[Source text]
===

News - Legacy of Greenville Alumnus "Father of Sport Psychology" Seen at Pyeongchang Olympics

Legacy of Greenville Alumnus "Father of Sport Psychology" Seen at Pyeongchang Olympics

By Carla Morris

A bobsledder closes her eyes and visualizes the course unfolding before her. A snowboarder talks to himself as he sets up for a run. A figure skater plugs into music that keeps distractions at bay while her competitors perform.

However they get their heads in the game, many of today’s Olympic athletes manage the stress of performance thanks to the pioneering work of Greenville University alumnus Coleman Griffith (Class of 1915), "the father of sport psychology.”

Modern Olympics = Unprecedented Complications

Heightened expectations, social media hype and other distractions complicate performance for elite athletes. Today’s teams often call on sport psychologists during training to help members navigate the challenges of setting goals, managing anxiety, visualizing performance and engaging in productive self-talk.

===

[Collected data]
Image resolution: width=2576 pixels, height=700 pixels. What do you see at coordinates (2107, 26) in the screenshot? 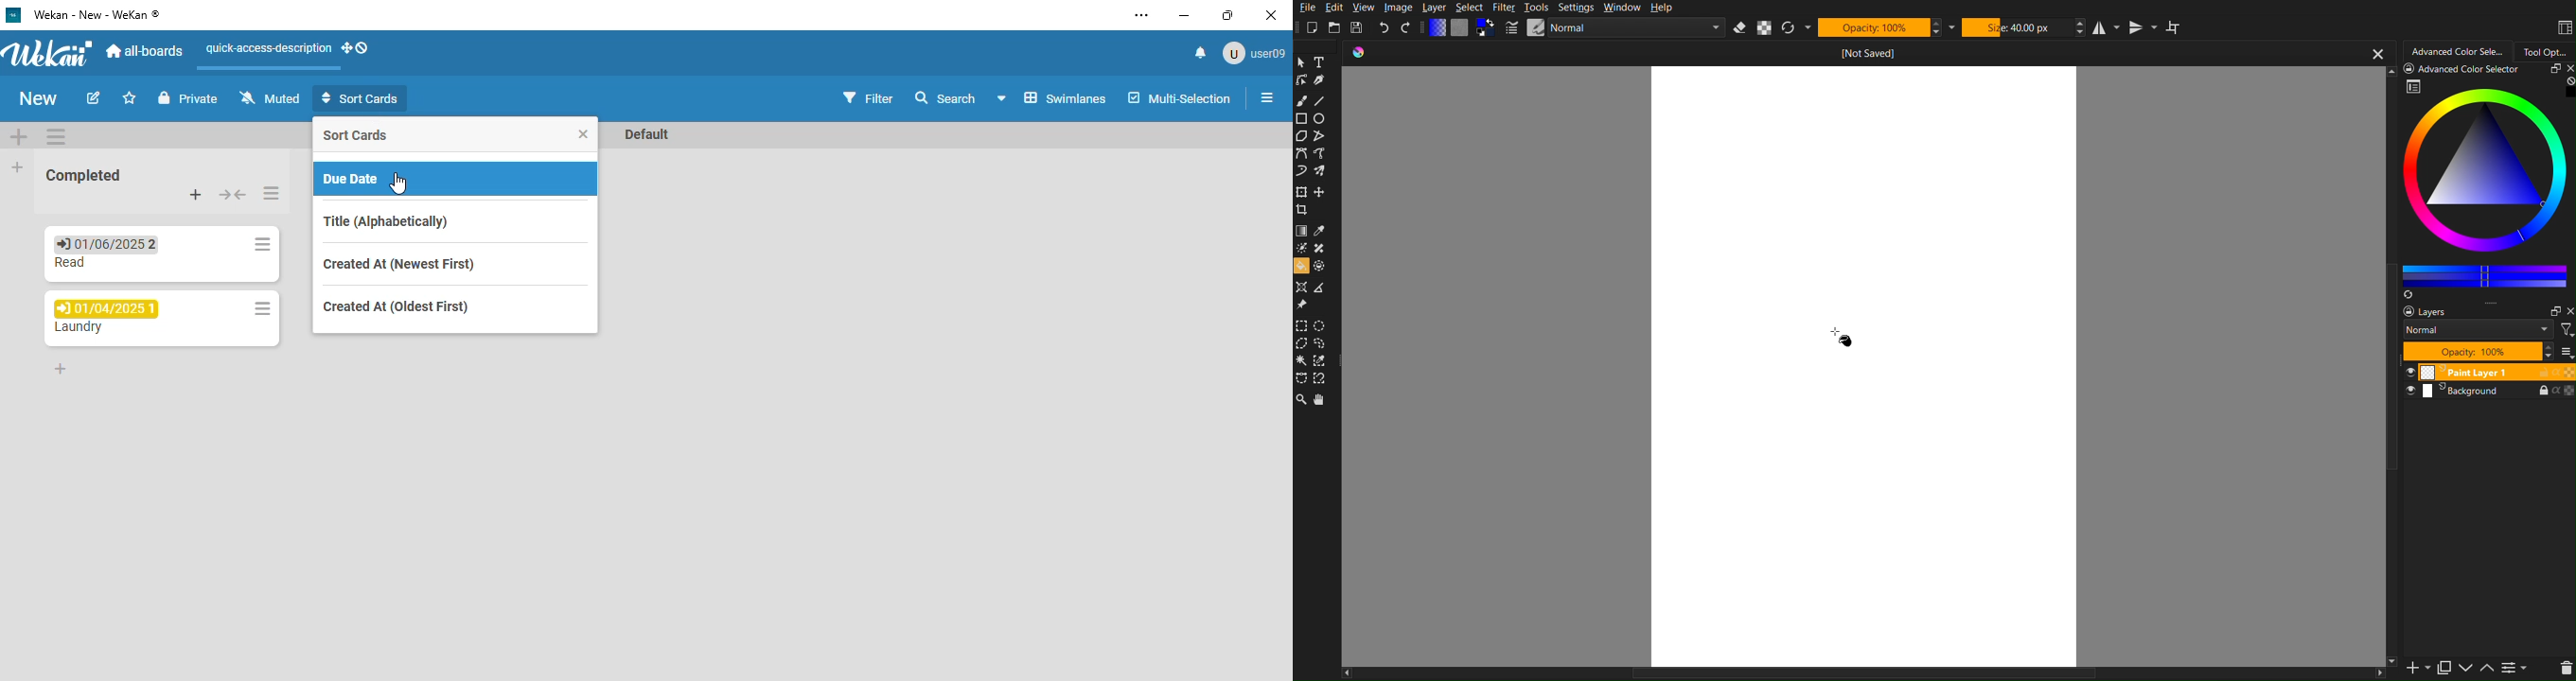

===

[Written exercise A]
In the article on Coleman Griffith, why do today's Olympic teams often bring in sport psychologists during training? Explain in one to three sentences.
[Written exercise B]
Write the next part of the article on Coleman Griffith and sport psychology, picking up after its last sentence.

[Right answer A]
Heightened expectations, social media hype and other distractions make performance harder for elite athletes. Teams call on sport psychologists to help members handle setting goals, managing anxiety, visualizing performance and engaging in productive self-talk.

[Right answer B]
They understand what Griffith’s work in the mid-1920s began to reveal: battles in the mind impact battles on the athletic field.

Griffith’s distinction as the founder of American sport psychology flows in part from two books he authored early in his career: The Psychology of Coaching (1926) and The Psychology of Athletes (1928).  

“It’s impressive to think that one of our graduates achieved that distinction,” says Greenville University Professor of Psychology Richard Beans, who refers to textbooks that cite Griffith as the father of sport psychology.

Persistent Curiosity About Mind and Body

Coleman Griffith-2In college, Griffith thrived on activity. The 1912-15 issues of The Vista Yearbook show the native Iowan as a member of the baseball and basketball teams and an organizer of gymnastic events. He played tennis, served in student government, sang with a male quartet and presided over the Las Cortes, a literary society.

But of all Griffith’s pursuits, it seems the mind-performance connection in athletic competition captured his imagination the most.

In 1920, he earned his doctorate in psychology from the University of Illinois, where he later taught psychology and developed tests that measured physical and psychological factors that impact athletic performance.

An article he wrote in 1925—“Psychology and Its Relation to Athletic Competition”—declared the value of scientific psychological research to athletic competition.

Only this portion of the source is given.